A l’heure des braves, les « agents de surface » prennent possession des lieux. Ils aspirent, époussettent, astiquent, vident les poubelles, rafraîchissent les sanitaires. A quoi songent-ils, eux, les prisonniers de ces kilomètres carrés d’espace gris et froid, de ces tonnes d’ordinateurs et imprimantes, de cette débauche de papier jeté, de ces centaines de gobelets en plastic ?  Je repense à l’un des courts-métrages du film « Paris, je t’aime ». Il s’agit d’une jeune femme, type sud-américain, qui dépose, à 6 heures du matin, son bébé, une toute petite fille de quelques mois, dans le berceau d’une crèche et qui part vite, peinant à refouler ses larmes, s’engouffrer dans le ventre du RER. Elle appuie son front contre la vitre froide et essaie de s’abstraire. Elle en ressort à 8 heures, métro quelque part dans le XVIe arrondissement, pour y commencer sa journée de travail : nounou d’une petite fille, un bébé du même âge que le sien. La mère lui donne rapidement sa feuille de route et lui jette, depuis l’ascenseur, qu’elle rentrera tard because une réunion H-Y-P-E-R importante.

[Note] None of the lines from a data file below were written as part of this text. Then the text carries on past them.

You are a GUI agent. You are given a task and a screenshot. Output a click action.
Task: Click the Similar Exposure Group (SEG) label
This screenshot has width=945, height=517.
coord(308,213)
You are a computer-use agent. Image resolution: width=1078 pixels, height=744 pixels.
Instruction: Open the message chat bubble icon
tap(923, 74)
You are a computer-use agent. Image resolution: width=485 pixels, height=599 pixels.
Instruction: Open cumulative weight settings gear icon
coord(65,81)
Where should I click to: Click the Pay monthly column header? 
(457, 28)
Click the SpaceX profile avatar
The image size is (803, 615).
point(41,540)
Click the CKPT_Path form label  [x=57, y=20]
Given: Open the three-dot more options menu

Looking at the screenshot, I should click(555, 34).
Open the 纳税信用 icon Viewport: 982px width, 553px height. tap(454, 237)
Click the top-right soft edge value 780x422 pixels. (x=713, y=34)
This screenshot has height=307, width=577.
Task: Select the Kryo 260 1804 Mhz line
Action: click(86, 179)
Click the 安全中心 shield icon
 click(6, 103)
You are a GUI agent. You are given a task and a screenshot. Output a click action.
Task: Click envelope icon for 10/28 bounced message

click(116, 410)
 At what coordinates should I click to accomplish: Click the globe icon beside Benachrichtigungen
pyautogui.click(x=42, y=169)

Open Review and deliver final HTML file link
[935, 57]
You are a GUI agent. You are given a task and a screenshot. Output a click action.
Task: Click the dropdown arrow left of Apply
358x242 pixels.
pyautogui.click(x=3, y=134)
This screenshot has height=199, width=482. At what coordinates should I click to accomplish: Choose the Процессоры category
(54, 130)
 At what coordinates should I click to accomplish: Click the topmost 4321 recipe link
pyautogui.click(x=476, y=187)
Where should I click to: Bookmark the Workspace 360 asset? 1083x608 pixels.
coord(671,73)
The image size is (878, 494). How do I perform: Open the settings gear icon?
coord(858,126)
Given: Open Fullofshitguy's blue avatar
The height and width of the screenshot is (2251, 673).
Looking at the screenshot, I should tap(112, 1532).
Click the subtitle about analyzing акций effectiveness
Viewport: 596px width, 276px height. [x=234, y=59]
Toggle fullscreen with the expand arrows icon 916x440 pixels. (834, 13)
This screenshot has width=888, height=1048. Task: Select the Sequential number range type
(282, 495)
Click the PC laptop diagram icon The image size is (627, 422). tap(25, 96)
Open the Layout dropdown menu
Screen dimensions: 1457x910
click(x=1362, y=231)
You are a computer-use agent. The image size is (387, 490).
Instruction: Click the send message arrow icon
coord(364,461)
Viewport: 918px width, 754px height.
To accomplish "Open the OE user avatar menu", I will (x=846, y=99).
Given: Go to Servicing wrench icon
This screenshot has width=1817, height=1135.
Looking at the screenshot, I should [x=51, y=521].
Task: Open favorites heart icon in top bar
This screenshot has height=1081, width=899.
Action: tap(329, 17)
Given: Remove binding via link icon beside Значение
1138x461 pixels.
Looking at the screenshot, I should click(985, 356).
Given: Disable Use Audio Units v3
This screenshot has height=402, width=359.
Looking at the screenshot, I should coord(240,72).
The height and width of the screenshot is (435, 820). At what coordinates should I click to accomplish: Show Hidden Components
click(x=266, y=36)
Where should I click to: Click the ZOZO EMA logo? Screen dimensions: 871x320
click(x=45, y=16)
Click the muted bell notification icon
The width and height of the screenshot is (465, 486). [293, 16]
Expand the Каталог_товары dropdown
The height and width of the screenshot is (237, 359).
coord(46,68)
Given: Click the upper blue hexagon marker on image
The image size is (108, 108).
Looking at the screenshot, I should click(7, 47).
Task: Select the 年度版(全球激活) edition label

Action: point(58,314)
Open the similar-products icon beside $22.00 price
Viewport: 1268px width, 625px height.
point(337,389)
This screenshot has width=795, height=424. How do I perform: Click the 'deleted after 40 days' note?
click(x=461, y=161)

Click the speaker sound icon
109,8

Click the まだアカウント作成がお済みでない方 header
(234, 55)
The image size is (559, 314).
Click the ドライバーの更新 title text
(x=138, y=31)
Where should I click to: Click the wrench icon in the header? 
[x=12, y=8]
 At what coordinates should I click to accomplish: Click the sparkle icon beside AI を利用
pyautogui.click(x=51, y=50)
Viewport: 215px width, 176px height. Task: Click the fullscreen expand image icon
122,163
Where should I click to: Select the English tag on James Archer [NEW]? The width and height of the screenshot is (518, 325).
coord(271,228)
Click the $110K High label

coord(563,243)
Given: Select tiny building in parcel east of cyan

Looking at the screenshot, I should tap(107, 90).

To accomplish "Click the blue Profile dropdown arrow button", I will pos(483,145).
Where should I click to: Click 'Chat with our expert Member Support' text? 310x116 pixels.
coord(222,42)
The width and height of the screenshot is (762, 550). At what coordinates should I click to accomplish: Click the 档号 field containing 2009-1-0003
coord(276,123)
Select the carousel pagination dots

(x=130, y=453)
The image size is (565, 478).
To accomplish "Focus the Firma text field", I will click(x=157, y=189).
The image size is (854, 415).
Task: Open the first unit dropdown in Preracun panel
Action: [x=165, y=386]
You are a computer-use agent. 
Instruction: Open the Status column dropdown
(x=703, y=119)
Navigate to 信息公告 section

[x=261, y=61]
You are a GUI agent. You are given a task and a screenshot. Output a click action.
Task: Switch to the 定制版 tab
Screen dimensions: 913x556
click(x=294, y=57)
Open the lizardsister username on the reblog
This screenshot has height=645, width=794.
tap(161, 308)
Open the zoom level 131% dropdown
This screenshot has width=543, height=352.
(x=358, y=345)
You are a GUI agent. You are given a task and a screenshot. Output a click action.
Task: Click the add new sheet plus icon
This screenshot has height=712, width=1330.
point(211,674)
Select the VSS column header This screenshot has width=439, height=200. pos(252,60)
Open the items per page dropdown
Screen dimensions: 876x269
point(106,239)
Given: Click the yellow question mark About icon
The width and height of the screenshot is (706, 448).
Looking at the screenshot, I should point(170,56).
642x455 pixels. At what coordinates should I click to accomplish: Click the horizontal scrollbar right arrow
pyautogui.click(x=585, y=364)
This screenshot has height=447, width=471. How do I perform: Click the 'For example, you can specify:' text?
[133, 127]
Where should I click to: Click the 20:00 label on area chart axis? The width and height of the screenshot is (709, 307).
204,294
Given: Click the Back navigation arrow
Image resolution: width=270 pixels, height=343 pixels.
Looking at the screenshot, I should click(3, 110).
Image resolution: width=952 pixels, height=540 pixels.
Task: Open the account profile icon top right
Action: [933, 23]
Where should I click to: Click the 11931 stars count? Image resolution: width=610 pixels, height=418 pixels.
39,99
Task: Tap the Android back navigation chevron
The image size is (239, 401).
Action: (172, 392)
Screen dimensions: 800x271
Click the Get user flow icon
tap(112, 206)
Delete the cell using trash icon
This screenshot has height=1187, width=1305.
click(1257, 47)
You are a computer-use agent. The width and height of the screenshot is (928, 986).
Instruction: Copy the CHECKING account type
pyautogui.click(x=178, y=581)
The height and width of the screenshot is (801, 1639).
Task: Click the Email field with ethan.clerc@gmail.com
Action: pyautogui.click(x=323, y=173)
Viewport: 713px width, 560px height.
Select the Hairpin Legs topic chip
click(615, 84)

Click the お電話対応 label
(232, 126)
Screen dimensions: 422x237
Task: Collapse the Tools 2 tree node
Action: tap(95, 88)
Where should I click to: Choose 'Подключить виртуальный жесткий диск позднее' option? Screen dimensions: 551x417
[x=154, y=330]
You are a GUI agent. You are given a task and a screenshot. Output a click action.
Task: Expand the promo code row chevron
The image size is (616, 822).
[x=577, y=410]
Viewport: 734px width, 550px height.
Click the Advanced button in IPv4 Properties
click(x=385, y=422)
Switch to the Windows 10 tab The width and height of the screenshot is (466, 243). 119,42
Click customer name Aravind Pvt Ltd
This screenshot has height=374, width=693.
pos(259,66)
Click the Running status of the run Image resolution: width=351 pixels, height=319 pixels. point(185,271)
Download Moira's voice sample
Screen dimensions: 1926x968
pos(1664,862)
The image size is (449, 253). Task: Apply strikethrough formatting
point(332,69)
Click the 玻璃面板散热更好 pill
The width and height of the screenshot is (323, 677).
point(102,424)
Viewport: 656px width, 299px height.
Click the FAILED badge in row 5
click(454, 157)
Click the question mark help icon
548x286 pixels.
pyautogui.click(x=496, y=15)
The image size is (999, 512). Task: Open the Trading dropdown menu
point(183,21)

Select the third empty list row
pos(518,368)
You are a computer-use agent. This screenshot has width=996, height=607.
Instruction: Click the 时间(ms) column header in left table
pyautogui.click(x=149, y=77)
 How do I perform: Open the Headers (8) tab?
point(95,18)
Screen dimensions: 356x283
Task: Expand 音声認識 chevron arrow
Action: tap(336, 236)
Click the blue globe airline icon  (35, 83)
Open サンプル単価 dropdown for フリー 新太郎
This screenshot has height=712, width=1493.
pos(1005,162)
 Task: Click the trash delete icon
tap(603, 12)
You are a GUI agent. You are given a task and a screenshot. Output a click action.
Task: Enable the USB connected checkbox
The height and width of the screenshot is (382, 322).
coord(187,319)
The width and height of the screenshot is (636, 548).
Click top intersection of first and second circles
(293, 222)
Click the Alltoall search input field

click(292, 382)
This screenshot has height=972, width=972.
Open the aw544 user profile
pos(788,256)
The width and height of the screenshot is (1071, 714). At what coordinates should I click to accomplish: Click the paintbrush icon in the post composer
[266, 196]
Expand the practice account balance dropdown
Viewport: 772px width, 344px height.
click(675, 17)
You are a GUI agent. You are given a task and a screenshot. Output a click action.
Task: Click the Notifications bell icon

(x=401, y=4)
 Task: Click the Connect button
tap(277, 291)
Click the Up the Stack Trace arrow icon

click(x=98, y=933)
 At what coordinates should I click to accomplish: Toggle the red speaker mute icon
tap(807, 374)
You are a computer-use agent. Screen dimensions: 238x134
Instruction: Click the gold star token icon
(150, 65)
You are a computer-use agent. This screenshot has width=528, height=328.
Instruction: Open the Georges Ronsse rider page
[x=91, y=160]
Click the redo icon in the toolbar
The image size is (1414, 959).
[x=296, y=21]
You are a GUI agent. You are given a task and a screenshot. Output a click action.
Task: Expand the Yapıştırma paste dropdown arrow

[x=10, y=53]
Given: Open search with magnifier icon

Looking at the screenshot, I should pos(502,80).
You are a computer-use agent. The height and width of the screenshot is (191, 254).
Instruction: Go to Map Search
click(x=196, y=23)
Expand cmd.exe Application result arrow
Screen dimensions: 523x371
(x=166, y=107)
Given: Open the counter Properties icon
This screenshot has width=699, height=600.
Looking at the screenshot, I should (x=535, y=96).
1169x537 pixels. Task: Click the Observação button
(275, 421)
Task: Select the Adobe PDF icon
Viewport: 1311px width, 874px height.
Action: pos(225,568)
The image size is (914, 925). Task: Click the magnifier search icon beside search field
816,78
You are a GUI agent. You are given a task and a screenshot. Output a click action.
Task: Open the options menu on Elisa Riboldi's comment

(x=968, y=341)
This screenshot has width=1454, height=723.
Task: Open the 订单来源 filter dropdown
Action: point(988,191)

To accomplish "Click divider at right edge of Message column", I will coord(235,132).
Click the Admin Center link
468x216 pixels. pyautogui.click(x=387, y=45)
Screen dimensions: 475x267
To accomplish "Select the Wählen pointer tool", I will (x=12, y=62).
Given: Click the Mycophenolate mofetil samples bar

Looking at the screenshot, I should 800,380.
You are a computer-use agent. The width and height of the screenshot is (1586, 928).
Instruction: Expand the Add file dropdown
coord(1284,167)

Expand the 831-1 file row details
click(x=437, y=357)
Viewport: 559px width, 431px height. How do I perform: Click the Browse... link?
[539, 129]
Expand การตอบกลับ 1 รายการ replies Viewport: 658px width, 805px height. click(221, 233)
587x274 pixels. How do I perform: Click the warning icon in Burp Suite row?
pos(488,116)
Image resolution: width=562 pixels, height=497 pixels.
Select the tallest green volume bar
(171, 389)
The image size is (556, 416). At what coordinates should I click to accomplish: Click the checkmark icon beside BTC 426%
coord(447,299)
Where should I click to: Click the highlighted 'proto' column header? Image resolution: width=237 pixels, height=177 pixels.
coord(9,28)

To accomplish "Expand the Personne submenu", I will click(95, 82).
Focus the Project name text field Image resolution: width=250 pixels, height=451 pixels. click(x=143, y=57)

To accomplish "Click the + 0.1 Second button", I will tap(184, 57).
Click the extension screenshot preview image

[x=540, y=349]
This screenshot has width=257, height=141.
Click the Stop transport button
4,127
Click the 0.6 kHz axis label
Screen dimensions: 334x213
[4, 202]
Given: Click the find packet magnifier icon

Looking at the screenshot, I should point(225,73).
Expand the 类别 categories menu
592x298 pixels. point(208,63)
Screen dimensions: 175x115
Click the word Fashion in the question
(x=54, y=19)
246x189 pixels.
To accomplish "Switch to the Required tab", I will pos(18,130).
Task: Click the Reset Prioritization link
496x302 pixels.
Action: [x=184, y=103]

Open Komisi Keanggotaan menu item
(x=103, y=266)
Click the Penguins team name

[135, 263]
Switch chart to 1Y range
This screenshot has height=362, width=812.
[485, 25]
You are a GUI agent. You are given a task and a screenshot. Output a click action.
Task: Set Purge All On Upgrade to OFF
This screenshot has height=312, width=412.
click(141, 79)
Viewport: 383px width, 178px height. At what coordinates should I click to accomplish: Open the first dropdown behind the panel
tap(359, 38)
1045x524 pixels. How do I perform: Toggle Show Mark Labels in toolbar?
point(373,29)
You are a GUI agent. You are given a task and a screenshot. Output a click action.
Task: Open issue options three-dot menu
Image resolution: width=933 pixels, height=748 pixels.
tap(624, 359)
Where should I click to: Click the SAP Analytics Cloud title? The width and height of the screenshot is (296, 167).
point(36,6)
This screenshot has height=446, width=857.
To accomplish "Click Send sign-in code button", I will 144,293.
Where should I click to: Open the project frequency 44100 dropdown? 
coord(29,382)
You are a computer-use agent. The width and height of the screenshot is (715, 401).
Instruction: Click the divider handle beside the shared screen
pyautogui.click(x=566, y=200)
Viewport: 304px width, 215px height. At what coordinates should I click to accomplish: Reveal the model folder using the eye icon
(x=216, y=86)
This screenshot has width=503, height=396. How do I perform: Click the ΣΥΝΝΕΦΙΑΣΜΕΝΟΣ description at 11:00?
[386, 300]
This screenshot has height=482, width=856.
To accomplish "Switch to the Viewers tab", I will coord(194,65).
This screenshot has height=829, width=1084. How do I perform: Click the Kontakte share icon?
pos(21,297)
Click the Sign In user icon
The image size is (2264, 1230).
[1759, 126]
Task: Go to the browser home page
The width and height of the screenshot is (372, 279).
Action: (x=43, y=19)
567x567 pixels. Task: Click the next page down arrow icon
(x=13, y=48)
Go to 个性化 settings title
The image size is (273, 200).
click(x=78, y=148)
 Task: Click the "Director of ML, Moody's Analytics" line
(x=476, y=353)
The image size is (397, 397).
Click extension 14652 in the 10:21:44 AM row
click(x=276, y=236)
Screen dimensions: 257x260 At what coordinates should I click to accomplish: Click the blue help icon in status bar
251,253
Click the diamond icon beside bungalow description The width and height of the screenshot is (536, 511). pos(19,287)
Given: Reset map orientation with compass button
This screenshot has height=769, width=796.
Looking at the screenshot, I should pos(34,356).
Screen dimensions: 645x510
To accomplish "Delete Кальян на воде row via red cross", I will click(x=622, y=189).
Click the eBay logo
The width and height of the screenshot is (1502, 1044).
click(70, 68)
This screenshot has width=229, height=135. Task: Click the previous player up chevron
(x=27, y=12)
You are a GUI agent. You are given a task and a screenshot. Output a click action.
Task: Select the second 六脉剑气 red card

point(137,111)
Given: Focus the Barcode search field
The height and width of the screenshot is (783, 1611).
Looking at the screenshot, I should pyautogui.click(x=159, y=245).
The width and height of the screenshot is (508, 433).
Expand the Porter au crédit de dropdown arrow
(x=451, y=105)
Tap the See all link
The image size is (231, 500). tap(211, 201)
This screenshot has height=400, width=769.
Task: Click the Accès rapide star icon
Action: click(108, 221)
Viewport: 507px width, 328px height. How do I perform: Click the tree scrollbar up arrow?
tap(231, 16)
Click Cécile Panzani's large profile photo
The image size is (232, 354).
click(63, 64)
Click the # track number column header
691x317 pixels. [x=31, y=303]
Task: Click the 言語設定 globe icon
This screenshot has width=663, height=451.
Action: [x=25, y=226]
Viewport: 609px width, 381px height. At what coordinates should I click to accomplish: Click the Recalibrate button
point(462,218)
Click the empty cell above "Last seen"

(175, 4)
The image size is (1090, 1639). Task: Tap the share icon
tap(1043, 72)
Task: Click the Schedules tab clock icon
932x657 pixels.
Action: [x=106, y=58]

La porte se referme. Le calme revient. Des pleurs retentissent. La jeune maman-nounou va chercher le bébé dans sa chambre de rêve et la prend dans ses bras. Très doucement, elle lui chante une berceuse en espagnol et la petite fille cesse de pleurer. La même berceuse que celle qu’elle fredonnait à sa petite fille avant de la déposer dans son berceau. Le jour finit de s’installer. Le ciel rosit au-dessus des immeubles haussmanniens. La nounou-maman pense à sa petite fille qui va l’attendre longtemps.